[Begin]

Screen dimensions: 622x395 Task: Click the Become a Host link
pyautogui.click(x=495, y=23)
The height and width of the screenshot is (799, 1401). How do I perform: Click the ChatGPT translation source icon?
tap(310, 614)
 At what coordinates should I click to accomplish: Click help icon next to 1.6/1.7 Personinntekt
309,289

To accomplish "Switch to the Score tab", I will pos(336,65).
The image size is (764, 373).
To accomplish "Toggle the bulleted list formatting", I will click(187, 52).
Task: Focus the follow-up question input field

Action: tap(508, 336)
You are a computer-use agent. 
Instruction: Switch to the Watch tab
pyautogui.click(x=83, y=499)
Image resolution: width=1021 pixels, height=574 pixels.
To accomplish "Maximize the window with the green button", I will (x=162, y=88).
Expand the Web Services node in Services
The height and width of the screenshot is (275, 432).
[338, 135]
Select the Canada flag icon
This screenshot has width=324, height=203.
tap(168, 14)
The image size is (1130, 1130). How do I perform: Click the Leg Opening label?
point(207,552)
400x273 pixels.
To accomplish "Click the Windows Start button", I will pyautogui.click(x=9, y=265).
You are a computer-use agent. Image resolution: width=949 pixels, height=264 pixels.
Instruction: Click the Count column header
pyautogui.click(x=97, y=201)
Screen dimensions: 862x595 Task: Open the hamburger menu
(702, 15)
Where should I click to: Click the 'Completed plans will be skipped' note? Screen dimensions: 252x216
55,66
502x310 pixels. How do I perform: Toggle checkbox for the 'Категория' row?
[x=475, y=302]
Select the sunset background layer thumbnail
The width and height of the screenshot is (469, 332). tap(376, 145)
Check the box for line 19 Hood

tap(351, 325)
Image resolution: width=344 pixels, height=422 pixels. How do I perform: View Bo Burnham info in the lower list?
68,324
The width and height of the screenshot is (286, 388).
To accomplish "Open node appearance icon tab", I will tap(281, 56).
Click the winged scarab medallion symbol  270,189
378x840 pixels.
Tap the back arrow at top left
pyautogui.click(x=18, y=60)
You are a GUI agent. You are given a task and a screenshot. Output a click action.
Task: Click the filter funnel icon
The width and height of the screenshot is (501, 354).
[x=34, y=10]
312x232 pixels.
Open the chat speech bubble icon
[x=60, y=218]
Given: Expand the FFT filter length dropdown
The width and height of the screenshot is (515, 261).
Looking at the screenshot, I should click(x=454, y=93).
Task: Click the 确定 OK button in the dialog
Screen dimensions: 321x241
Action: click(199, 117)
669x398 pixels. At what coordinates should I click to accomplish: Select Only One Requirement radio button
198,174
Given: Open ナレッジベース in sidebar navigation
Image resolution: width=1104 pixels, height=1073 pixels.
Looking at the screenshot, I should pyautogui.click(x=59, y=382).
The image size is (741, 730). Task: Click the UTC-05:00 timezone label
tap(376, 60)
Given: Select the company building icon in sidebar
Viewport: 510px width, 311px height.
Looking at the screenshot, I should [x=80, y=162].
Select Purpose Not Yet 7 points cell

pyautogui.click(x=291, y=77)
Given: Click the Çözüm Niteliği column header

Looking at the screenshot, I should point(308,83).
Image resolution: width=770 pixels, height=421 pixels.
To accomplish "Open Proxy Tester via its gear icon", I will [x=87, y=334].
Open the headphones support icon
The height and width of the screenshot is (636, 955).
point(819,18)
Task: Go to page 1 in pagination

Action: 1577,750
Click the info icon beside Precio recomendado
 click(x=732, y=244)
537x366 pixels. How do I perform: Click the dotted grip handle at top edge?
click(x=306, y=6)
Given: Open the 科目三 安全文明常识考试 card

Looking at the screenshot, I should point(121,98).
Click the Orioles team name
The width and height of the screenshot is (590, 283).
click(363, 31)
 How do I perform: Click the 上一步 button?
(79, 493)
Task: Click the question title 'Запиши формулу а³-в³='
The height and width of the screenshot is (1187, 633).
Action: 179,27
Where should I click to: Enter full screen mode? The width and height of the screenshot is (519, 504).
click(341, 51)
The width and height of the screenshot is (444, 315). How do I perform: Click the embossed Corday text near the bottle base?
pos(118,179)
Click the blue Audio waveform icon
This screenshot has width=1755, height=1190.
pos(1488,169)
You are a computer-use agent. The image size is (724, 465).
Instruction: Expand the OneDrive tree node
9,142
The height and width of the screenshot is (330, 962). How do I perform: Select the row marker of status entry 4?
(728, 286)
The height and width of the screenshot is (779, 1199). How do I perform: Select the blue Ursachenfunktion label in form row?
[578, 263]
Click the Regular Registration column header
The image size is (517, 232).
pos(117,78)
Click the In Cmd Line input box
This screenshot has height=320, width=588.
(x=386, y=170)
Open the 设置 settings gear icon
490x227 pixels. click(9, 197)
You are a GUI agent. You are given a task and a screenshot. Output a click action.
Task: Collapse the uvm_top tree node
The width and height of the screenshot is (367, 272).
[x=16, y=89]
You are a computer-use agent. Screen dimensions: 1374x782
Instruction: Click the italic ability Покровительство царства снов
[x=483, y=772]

[End]

### [TASK OBJECTIVE]
Please echo the material from the line containing "You are a computer-use agent. The" through the line containing "(x=386, y=170)", keeping every line exactly as it appears.

### [COMPLETED TASK]
You are a computer-use agent. The image size is (724, 465).
Instruction: Expand the OneDrive tree node
9,142
The height and width of the screenshot is (330, 962). How do I perform: Select the row marker of status entry 4?
(728, 286)
The height and width of the screenshot is (779, 1199). How do I perform: Select the blue Ursachenfunktion label in form row?
[578, 263]
Click the Regular Registration column header
The image size is (517, 232).
pos(117,78)
Click the In Cmd Line input box
This screenshot has height=320, width=588.
(x=386, y=170)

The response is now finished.